* Problem details
Copy the records below word for word. Stop after the line that contains "You are a computer-use agent. Viewport: 799px".
..............................
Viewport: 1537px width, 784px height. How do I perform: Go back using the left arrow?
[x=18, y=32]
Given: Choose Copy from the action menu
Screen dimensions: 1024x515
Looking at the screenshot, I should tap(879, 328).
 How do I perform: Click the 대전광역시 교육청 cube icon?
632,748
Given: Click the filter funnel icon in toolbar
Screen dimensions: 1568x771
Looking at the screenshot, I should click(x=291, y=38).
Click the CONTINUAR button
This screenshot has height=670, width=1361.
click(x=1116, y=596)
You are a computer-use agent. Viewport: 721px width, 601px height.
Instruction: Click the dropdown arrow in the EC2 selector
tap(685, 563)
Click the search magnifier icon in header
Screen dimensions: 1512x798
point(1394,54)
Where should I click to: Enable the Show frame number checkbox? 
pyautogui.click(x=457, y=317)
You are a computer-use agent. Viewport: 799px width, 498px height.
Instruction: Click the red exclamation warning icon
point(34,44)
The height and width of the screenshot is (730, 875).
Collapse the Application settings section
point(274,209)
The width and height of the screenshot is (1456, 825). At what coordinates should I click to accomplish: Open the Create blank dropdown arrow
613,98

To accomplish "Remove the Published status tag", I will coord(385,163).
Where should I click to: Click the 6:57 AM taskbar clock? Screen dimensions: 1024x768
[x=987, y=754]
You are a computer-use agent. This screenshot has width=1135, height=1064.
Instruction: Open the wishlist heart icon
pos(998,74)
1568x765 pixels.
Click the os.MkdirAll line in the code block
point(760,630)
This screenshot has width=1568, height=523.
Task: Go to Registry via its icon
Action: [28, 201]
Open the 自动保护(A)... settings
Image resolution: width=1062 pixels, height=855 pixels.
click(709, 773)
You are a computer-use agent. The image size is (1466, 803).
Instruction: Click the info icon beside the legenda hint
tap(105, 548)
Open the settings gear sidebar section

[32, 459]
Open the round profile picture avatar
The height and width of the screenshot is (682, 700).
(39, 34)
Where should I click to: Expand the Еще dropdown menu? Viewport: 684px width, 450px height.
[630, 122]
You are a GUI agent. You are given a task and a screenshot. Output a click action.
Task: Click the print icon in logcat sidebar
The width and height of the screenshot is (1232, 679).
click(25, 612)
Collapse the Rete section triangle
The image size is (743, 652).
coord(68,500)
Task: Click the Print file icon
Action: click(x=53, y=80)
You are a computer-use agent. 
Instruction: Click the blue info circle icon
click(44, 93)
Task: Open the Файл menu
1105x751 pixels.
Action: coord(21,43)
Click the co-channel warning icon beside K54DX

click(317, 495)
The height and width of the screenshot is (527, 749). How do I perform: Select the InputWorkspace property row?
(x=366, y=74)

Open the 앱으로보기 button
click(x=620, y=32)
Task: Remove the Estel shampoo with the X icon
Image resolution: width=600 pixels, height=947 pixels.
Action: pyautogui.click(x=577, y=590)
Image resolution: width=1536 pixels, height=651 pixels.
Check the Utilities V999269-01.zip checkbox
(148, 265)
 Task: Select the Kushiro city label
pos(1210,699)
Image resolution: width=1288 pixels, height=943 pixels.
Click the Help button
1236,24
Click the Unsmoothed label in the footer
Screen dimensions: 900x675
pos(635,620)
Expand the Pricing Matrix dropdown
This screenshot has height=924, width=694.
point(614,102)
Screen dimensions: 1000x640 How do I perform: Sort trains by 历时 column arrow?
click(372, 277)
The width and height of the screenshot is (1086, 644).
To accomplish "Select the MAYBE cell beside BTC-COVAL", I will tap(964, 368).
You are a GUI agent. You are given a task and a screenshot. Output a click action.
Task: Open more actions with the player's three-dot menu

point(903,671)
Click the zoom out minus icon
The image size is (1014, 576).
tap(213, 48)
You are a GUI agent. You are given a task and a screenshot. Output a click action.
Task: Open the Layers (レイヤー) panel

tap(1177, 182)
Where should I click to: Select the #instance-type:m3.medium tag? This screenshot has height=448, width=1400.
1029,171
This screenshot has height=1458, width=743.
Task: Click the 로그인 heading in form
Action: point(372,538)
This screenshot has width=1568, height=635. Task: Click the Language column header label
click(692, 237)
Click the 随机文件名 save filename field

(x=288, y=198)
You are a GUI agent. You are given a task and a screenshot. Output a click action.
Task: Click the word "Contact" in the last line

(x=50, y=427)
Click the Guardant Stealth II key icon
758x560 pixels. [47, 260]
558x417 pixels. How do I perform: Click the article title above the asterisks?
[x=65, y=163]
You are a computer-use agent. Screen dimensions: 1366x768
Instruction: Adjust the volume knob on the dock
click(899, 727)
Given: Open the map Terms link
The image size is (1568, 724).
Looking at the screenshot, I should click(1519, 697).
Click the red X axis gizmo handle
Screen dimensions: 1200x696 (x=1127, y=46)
..............................
* Result for this exercise
Viewport: 1537px width, 784px height. How do I perform: Go back using the left arrow?
[x=18, y=32]
Given: Choose Copy from the action menu
Screen dimensions: 1024x515
Looking at the screenshot, I should tap(879, 328).
 How do I perform: Click the 대전광역시 교육청 cube icon?
632,748
Given: Click the filter funnel icon in toolbar
Screen dimensions: 1568x771
Looking at the screenshot, I should click(x=291, y=38).
Click the CONTINUAR button
This screenshot has height=670, width=1361.
click(x=1116, y=596)
You are a computer-use agent. Viewport: 721px width, 601px height.
Instruction: Click the dropdown arrow in the EC2 selector
tap(685, 563)
Click the search magnifier icon in header
Screen dimensions: 1512x798
point(1394,54)
Where should I click to: Enable the Show frame number checkbox? 
pyautogui.click(x=457, y=317)
You are a computer-use agent. Viewport: 799px width, 498px height.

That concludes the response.